So kann ich mein Leben in Ruhe fristen.


----------



## SrgMartin88 (24. Juli 2015)

Ich mach es wie in  >>Dawn of the Dead<<
ich Camper im Supermarkt aus.
Ich würde mir IKEA Raussuchen.

HotDogs - IceCream & KÖTTBULLAR!

Und ganz viel zum Verschanzen!

Kurz gesagt: 
Ich Plane für die Zombie Apokalypse,  Übernahme des IKEA (Frankfur [Main]) xD.


----------



## essayn (24. Juli 2015)

Bitte löschen. Meine Ergänzung steht weiter oben.

Danke.


----------



## grinch66 (24. Juli 2015)

gar nicht, ich bin mit einer der ersten der drauf geht


----------



## Aromatamtam (24. Juli 2015)

■ MATERIAL:
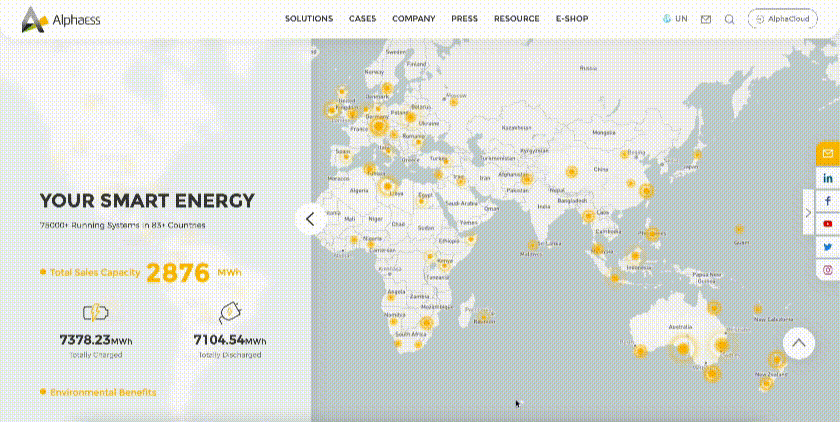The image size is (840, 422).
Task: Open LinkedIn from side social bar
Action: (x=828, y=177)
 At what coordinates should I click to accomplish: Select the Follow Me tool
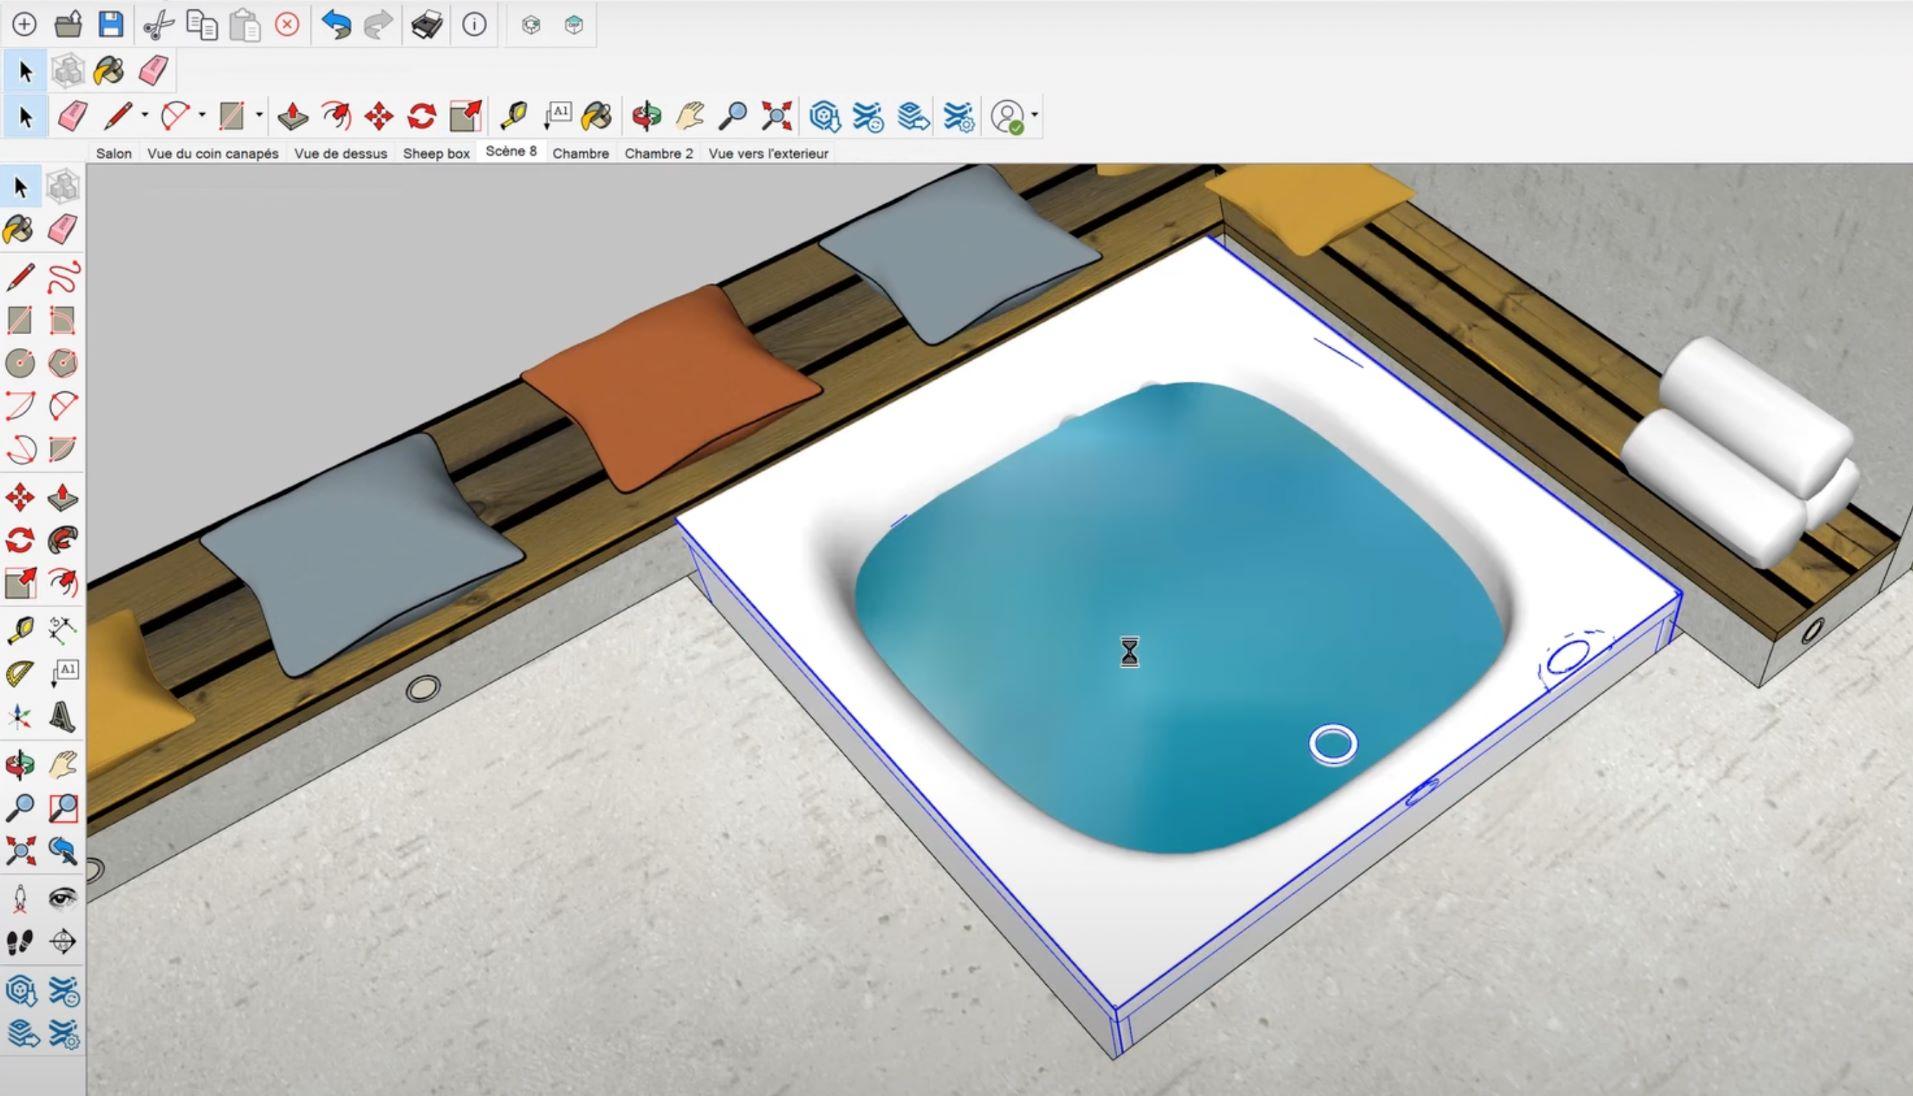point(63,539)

■ ZU ERLEDIGENDE AUFGABE:
Welchen Film nennt SrgMartin88 im ausgewählten Abschnitt als Vorbild für das eigene Vorgehen?

■ VOLLSTÄNDIGE ANTWORT:
„Dawn of the Dead“.